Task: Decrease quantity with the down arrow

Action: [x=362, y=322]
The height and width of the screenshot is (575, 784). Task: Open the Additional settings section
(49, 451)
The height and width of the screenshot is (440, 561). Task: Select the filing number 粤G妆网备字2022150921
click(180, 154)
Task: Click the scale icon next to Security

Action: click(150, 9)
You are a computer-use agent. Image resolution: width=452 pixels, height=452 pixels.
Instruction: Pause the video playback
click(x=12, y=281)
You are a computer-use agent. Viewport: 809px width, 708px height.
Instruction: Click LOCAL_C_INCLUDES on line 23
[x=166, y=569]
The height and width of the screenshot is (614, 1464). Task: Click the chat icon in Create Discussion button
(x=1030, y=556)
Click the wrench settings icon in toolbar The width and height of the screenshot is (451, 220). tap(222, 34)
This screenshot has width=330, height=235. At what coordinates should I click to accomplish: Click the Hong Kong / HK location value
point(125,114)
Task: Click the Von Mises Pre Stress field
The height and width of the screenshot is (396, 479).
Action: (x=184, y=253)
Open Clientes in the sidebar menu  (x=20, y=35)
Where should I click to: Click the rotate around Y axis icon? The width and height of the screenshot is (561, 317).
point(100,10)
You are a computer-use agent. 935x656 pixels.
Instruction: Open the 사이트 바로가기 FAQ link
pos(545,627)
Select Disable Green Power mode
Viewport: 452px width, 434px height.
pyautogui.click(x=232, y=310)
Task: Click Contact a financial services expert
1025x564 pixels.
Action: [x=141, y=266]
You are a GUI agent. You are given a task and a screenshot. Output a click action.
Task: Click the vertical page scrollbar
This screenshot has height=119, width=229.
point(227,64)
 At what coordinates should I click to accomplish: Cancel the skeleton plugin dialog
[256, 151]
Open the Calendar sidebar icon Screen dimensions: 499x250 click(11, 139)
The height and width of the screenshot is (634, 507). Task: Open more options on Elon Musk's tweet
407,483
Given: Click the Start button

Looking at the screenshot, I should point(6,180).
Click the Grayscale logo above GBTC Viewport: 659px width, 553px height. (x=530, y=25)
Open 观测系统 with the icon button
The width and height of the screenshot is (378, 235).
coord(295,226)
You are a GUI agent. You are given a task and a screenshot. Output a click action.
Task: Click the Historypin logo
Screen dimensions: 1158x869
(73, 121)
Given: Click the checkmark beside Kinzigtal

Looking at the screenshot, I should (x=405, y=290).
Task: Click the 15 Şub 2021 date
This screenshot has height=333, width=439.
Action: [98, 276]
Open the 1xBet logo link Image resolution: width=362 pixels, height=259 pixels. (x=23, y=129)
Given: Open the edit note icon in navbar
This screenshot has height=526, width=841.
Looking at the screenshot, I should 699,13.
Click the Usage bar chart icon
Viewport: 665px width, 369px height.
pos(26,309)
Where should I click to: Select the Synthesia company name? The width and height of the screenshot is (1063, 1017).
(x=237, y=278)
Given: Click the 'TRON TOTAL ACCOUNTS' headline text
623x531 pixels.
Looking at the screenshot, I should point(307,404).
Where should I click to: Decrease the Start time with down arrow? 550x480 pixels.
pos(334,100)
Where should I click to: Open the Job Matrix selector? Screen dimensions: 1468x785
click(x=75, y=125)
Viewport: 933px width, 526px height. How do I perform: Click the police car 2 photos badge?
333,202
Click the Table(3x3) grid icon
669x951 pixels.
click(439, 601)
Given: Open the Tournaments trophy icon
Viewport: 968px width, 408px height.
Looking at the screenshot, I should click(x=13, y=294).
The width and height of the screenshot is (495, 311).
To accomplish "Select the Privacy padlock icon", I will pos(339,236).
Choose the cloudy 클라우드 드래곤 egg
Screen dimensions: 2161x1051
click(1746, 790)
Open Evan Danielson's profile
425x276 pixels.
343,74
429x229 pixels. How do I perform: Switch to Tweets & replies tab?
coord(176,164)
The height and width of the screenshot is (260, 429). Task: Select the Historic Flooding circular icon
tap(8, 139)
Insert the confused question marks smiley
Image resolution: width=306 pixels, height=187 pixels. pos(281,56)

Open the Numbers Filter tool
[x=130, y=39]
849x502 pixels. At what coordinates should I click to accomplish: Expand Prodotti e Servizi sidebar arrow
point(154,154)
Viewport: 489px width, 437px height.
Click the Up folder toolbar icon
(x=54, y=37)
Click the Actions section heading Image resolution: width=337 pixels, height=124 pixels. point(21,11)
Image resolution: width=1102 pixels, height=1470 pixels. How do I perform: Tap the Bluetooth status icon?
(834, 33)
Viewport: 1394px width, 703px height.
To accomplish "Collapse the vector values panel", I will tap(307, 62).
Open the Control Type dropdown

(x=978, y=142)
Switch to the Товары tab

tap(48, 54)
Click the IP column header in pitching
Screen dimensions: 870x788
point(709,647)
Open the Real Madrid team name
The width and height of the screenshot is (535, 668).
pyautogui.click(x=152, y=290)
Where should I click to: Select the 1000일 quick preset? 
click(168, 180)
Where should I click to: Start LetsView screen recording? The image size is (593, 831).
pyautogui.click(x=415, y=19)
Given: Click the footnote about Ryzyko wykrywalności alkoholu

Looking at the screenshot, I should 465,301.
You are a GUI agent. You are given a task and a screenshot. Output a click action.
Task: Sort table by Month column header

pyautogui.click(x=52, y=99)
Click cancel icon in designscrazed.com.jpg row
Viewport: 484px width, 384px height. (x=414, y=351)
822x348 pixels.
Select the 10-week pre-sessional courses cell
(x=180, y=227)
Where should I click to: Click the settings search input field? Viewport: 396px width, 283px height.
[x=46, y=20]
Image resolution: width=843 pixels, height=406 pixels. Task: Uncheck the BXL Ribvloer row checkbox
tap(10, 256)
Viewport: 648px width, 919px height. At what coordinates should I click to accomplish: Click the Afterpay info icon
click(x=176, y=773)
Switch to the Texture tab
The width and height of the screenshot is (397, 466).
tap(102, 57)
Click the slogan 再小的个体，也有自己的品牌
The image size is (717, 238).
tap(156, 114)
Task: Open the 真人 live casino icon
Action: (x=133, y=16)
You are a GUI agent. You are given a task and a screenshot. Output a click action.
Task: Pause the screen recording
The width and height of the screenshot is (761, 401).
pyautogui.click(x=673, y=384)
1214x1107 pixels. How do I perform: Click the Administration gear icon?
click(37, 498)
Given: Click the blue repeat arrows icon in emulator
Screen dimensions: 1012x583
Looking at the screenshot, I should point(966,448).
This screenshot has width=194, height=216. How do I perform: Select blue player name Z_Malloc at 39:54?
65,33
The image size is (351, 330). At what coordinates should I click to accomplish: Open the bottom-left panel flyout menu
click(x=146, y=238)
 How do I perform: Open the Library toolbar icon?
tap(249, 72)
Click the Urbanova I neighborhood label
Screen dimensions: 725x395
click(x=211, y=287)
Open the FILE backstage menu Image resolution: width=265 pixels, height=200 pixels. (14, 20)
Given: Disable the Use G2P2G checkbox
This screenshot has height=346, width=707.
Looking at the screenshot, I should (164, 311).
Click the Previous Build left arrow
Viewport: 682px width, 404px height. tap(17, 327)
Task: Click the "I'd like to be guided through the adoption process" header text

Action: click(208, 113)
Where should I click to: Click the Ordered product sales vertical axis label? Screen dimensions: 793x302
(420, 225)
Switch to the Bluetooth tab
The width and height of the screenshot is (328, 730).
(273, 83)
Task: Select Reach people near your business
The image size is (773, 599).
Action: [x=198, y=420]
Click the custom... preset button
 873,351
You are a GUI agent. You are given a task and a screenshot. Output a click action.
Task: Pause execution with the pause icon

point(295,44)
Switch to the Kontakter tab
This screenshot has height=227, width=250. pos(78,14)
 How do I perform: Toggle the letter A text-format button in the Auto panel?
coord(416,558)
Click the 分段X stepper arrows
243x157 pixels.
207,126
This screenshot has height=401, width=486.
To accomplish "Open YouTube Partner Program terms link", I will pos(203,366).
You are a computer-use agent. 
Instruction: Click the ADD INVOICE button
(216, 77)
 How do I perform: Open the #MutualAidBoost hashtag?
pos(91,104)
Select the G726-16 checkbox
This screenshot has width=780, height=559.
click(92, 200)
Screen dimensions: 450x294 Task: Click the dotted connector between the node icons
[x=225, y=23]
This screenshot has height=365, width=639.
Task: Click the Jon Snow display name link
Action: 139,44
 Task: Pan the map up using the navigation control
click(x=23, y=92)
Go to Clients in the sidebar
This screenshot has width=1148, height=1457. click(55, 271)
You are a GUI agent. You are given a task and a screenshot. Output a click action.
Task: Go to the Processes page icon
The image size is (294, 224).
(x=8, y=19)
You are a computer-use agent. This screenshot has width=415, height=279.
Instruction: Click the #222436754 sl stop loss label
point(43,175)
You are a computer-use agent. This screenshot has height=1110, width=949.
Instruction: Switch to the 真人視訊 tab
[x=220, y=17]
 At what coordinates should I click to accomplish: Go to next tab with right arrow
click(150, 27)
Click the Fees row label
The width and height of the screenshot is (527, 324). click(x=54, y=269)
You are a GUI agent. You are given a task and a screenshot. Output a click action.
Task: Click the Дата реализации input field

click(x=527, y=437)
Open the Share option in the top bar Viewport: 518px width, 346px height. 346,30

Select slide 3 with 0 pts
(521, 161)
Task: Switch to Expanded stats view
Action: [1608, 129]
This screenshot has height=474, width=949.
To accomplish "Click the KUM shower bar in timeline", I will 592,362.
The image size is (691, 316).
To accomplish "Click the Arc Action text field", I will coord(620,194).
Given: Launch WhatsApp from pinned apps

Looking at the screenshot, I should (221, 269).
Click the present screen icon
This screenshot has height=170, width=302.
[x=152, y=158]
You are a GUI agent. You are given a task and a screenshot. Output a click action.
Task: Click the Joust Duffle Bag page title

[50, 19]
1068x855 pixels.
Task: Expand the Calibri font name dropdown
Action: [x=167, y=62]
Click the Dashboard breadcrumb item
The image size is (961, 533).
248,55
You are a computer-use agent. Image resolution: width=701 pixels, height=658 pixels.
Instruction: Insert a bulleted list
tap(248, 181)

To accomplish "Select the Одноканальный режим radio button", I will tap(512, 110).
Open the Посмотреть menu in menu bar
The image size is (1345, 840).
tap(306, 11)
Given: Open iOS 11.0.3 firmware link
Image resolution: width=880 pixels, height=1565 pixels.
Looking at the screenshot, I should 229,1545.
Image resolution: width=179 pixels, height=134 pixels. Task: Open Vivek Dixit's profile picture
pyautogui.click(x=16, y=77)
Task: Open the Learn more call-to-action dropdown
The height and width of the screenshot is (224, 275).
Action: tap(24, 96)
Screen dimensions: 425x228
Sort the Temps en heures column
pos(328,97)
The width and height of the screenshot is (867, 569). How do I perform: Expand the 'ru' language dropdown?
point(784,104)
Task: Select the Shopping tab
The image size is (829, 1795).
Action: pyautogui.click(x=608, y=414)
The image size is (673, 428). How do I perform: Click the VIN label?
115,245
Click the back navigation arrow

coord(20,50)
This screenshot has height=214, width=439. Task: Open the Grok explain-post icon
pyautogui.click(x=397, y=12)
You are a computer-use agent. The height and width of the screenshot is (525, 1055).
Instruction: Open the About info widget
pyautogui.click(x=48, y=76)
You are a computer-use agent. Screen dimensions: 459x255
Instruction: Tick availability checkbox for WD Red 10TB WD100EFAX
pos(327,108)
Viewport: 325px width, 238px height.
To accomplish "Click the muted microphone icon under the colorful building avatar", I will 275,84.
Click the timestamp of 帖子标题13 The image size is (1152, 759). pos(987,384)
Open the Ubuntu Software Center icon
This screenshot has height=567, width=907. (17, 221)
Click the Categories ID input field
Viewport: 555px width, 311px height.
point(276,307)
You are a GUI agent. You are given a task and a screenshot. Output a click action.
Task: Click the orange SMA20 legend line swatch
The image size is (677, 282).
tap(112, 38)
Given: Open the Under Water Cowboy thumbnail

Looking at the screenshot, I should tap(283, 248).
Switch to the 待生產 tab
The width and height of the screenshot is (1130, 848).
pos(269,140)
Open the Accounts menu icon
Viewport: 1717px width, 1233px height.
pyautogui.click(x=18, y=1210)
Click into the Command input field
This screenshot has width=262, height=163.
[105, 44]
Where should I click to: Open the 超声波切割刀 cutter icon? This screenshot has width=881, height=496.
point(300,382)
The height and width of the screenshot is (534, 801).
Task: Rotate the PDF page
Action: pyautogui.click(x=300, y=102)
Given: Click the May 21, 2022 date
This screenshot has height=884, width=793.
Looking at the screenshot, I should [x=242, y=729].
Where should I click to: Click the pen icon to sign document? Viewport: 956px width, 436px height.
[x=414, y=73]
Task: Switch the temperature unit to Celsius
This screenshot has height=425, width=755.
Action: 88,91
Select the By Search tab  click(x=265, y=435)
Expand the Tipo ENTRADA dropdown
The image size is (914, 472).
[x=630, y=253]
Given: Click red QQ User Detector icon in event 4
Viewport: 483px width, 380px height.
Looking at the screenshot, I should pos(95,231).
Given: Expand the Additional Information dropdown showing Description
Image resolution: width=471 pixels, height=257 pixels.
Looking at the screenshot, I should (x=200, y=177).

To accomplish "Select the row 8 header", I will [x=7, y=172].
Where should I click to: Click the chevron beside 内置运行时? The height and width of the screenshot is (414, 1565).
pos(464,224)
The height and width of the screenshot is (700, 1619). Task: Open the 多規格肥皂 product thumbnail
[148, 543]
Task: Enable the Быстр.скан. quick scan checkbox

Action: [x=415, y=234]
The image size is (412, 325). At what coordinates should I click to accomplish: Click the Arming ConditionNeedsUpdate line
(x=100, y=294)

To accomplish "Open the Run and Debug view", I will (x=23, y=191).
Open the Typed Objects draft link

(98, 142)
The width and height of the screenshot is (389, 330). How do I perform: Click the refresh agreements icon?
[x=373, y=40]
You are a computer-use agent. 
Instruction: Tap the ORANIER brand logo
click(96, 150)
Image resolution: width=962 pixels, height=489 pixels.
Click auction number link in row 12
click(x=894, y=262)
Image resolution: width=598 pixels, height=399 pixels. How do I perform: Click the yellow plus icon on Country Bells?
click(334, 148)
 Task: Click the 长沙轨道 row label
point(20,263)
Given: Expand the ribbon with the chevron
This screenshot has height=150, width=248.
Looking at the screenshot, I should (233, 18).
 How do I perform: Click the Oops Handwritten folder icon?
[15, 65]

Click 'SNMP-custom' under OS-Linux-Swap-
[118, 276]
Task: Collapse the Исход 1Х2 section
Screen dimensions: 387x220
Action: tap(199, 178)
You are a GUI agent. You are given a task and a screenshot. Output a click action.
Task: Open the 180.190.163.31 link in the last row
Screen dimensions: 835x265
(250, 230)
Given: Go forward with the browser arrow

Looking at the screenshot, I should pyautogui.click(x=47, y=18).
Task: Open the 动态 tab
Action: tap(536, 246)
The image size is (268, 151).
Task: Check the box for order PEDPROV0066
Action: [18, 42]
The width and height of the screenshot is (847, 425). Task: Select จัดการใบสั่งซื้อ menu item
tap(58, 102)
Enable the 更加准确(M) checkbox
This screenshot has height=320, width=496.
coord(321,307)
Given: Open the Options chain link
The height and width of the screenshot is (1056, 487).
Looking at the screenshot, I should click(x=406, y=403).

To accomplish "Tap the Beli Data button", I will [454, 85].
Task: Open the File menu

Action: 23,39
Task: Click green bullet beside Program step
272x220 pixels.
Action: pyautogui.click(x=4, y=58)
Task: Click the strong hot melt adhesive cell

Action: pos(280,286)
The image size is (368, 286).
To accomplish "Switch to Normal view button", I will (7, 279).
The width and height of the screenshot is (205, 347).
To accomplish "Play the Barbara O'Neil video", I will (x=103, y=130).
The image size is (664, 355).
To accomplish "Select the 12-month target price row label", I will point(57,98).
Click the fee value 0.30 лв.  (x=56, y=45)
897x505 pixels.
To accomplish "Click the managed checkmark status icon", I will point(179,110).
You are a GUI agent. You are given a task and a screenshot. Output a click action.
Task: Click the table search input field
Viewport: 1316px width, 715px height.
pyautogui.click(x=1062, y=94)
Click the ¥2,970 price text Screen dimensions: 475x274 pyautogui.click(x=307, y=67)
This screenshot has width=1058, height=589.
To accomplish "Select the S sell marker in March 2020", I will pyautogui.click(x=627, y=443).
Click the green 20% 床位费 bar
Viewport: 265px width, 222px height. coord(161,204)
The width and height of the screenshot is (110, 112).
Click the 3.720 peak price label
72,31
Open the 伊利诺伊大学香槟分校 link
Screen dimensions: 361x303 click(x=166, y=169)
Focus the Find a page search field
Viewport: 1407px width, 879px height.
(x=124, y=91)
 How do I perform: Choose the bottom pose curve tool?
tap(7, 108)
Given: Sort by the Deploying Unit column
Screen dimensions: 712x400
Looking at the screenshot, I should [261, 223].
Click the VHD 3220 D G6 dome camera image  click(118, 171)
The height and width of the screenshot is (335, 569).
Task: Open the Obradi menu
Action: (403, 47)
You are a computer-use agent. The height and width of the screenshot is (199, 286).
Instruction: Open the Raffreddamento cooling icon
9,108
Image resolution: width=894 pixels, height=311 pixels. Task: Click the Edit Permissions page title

━━━━━━━━━━

• Problem statement
Repeat exactly the lines above, starting with the first line of the records and finishing with the line holding "Open the Calendar". Add no other line.

• Task output
Task: Decrease quantity with the down arrow

Action: [x=362, y=322]
The height and width of the screenshot is (575, 784). Task: Open the Additional settings section
(49, 451)
The height and width of the screenshot is (440, 561). Task: Select the filing number 粤G妆网备字2022150921
click(180, 154)
Task: Click the scale icon next to Security

Action: click(150, 9)
You are a computer-use agent. Image resolution: width=452 pixels, height=452 pixels.
Instruction: Pause the video playback
click(x=12, y=281)
You are a computer-use agent. Viewport: 809px width, 708px height.
Instruction: Click LOCAL_C_INCLUDES on line 23
[x=166, y=569]
The height and width of the screenshot is (614, 1464). Task: Click the chat icon in Create Discussion button
(x=1030, y=556)
Click the wrench settings icon in toolbar The width and height of the screenshot is (451, 220). tap(222, 34)
This screenshot has width=330, height=235. At what coordinates should I click to accomplish: Click the Hong Kong / HK location value
point(125,114)
Task: Click the Von Mises Pre Stress field
The height and width of the screenshot is (396, 479).
Action: (x=184, y=253)
Open Clientes in the sidebar menu  (x=20, y=35)
Where should I click to: Click the rotate around Y axis icon? The width and height of the screenshot is (561, 317).
point(100,10)
You are a computer-use agent. 935x656 pixels.
Instruction: Open the 사이트 바로가기 FAQ link
pos(545,627)
Select Disable Green Power mode
Viewport: 452px width, 434px height.
pyautogui.click(x=232, y=310)
Task: Click Contact a financial services expert
1025x564 pixels.
Action: [x=141, y=266]
You are a GUI agent. You are given a task and a screenshot. Output a click action.
Task: Click the vertical page scrollbar
This screenshot has height=119, width=229.
point(227,64)
 At what coordinates should I click to accomplish: Cancel the skeleton plugin dialog
[256, 151]
Open the Calendar sidebar icon Screen dimensions: 499x250 click(11, 139)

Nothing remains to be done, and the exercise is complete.